— Begin EXTRACTED INFORMATION —

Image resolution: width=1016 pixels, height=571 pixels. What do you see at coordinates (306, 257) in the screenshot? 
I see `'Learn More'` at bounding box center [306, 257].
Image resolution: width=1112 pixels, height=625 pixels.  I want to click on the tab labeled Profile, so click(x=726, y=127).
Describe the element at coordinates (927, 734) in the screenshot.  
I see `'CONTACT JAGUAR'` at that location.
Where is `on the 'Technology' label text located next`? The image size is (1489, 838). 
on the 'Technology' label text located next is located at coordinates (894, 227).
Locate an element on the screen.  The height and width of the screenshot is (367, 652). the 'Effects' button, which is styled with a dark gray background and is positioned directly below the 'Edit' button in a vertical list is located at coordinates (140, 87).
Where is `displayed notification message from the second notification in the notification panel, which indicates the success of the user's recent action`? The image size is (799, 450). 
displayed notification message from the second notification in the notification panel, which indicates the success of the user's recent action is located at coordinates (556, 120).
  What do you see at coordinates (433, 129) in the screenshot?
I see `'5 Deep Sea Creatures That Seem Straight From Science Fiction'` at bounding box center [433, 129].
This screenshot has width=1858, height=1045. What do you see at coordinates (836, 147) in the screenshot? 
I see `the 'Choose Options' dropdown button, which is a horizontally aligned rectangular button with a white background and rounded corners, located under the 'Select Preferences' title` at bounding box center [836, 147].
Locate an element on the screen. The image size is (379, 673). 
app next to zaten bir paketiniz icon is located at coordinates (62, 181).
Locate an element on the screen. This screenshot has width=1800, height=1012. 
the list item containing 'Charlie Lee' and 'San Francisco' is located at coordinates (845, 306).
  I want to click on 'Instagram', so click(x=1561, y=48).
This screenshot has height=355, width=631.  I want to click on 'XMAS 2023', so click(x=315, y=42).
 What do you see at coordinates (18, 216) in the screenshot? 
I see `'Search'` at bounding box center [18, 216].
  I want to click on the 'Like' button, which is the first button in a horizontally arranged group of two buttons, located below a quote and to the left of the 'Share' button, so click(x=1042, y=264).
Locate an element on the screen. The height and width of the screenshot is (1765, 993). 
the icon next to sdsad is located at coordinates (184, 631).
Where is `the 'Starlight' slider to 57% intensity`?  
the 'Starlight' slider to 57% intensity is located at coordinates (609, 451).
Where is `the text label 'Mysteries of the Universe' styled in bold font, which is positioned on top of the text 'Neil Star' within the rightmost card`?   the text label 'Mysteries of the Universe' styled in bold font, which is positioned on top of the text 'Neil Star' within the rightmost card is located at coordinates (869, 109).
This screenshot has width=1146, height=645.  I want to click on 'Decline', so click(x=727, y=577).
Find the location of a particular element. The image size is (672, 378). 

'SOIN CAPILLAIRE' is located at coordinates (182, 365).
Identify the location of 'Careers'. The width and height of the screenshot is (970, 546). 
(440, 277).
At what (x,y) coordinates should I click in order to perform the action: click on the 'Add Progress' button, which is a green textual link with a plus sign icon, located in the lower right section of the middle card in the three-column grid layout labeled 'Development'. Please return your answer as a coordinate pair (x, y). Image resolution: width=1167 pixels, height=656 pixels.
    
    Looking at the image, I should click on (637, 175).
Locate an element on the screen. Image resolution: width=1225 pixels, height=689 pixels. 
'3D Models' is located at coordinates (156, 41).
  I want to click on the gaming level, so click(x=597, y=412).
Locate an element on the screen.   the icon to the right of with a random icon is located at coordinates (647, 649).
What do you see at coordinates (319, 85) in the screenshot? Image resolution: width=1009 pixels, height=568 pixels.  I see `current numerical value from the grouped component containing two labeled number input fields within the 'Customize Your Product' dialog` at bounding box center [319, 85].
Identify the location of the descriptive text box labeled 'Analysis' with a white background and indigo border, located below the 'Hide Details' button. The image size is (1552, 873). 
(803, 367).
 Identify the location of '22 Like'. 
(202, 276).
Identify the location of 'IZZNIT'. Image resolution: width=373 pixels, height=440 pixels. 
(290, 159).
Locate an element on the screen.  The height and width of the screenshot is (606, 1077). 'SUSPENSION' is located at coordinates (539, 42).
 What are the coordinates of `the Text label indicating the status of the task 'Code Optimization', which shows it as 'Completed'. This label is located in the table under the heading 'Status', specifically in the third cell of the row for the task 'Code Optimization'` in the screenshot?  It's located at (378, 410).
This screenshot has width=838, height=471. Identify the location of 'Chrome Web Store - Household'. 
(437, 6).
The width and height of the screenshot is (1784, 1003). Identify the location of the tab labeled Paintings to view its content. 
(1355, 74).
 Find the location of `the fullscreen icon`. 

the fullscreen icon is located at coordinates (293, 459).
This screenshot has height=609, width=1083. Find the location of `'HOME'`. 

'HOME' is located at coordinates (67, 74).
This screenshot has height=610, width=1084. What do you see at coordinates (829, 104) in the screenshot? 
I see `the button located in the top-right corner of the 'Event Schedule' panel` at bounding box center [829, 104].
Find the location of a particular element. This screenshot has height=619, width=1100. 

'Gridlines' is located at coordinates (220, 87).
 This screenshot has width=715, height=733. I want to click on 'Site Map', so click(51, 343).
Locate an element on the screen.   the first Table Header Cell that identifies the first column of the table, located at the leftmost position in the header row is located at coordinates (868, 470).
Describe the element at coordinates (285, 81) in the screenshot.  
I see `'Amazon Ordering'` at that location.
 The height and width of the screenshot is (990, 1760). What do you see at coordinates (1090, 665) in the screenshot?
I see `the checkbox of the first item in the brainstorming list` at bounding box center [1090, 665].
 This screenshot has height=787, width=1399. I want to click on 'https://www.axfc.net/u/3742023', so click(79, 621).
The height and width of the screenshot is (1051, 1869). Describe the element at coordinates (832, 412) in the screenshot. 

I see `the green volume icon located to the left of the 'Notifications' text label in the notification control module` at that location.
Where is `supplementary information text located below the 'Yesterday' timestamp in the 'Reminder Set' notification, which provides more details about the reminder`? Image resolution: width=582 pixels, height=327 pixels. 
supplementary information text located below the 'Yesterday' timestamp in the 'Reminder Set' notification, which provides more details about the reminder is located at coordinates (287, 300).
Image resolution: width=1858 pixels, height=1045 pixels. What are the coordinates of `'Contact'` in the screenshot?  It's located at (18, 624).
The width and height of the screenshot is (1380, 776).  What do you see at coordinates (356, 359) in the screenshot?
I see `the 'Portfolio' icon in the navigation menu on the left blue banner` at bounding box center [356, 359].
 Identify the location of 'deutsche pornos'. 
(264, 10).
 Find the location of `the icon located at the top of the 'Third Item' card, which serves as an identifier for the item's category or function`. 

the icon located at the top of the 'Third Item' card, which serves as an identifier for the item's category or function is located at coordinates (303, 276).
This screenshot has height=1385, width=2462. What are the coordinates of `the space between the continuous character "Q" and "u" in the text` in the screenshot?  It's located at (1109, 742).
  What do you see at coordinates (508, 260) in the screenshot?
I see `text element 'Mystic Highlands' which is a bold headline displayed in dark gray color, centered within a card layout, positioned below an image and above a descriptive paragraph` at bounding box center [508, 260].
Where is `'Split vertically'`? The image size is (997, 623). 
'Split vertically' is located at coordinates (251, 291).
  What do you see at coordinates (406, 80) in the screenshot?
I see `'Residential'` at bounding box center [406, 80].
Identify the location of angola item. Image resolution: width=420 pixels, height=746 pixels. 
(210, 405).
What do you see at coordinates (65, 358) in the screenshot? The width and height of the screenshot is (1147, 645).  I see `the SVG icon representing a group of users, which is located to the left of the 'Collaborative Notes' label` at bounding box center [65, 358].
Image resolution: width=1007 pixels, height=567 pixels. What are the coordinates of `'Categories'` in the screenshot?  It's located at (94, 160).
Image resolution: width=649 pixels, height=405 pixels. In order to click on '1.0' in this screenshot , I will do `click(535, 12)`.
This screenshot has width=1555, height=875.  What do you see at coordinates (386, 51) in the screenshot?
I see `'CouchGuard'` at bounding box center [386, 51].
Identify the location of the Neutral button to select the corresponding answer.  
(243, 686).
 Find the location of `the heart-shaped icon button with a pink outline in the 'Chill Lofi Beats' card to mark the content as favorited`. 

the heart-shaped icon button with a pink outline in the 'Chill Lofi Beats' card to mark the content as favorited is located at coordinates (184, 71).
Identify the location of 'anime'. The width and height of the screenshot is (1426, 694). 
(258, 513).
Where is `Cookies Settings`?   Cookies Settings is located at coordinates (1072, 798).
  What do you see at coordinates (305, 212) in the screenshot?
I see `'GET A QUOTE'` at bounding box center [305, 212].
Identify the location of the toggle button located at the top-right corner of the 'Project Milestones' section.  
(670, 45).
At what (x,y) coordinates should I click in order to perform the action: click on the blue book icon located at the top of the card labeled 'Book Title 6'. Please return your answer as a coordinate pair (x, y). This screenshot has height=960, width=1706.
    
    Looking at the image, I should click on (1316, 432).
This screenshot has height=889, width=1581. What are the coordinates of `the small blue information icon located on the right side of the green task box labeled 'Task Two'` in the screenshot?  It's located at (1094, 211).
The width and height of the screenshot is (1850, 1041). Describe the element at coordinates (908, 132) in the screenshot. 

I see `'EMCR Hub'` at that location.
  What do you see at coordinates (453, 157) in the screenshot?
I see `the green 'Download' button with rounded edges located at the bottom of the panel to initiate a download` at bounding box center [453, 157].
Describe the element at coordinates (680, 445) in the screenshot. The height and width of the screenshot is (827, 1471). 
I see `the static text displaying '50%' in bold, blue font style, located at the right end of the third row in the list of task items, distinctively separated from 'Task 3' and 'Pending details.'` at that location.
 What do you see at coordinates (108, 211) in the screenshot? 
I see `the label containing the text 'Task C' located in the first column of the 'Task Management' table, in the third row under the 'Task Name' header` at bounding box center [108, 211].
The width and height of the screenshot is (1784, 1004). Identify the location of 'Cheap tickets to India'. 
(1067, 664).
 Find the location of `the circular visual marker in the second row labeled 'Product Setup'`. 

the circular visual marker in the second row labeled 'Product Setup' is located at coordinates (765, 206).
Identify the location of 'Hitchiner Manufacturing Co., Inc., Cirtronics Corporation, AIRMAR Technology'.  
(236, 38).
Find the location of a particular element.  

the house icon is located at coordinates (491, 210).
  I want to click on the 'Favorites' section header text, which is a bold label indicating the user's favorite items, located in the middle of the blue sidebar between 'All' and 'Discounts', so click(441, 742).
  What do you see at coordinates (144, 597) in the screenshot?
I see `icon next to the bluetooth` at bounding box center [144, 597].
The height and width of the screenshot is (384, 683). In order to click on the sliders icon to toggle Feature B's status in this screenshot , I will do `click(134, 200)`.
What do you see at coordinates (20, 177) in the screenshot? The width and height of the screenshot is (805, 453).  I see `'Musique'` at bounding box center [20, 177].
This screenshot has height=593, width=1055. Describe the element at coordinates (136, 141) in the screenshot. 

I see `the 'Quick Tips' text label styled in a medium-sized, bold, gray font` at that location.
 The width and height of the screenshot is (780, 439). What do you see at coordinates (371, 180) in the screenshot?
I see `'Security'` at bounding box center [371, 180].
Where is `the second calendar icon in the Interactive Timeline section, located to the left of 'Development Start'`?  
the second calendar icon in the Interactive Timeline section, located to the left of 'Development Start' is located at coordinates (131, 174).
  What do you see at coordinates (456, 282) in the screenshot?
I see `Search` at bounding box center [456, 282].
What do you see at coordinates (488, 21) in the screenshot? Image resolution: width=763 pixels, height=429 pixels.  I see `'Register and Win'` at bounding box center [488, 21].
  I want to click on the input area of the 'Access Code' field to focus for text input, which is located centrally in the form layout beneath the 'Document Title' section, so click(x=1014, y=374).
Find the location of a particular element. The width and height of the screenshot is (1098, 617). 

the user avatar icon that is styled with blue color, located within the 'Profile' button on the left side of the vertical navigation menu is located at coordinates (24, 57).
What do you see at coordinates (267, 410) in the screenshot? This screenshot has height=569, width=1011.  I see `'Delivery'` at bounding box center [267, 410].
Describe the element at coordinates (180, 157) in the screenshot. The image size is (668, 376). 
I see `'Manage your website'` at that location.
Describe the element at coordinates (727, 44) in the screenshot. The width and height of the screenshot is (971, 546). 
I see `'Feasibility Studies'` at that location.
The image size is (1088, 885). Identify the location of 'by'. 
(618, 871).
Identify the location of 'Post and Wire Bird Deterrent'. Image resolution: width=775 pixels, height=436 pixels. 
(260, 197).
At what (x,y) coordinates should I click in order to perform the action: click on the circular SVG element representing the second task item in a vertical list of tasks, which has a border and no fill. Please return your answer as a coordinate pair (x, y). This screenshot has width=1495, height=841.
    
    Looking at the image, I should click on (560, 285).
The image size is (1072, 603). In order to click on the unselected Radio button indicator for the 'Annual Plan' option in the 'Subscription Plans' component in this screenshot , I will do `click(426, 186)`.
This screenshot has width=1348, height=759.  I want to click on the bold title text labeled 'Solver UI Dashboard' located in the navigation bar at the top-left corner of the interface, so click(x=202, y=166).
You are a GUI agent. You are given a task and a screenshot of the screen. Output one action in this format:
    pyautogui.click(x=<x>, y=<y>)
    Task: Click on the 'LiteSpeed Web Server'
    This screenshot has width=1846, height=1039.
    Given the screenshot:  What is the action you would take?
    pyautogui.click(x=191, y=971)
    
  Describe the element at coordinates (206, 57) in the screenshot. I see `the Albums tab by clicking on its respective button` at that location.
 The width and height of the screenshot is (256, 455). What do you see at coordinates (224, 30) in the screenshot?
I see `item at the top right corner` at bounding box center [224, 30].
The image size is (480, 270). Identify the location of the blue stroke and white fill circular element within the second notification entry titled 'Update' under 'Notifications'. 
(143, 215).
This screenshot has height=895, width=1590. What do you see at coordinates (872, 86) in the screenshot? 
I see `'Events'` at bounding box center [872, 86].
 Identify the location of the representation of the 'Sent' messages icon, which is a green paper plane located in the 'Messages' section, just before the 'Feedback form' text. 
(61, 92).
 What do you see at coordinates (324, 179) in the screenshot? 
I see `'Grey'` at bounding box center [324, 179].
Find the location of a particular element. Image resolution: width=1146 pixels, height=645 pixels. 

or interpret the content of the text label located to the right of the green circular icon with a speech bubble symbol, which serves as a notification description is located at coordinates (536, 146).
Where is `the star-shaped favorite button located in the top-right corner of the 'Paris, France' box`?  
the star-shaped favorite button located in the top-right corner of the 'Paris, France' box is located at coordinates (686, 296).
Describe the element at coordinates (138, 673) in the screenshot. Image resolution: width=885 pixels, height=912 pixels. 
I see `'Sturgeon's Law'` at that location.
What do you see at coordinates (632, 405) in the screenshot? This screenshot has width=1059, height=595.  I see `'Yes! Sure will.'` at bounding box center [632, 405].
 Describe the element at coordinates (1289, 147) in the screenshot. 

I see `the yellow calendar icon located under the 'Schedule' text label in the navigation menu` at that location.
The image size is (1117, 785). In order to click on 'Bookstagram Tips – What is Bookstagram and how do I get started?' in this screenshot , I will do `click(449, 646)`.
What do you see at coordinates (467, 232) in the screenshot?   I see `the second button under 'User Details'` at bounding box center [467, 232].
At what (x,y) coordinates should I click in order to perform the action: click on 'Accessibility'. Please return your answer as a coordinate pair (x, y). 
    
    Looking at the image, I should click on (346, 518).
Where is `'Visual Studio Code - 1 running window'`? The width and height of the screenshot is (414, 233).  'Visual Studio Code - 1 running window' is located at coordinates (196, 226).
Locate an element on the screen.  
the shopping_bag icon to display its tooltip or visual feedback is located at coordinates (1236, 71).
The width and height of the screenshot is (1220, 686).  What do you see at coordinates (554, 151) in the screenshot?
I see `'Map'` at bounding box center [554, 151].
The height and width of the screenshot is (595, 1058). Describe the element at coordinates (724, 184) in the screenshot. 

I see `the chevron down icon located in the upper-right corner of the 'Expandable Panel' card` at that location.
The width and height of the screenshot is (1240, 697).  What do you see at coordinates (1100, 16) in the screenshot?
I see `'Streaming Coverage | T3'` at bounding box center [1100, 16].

— End EXTRACTED INFORMATION —

TASK TO COMPLETE:
Reproduce the lines above verbatim, starting at the line containing "is (1489, 838)." and ending at the line containing "coordinates (140, 87).".

SOLUTION:
Where is `on the 'Technology' label text located next`? The image size is (1489, 838). 
on the 'Technology' label text located next is located at coordinates (894, 227).
Locate an element on the screen.  The height and width of the screenshot is (367, 652). the 'Effects' button, which is styled with a dark gray background and is positioned directly below the 'Edit' button in a vertical list is located at coordinates (140, 87).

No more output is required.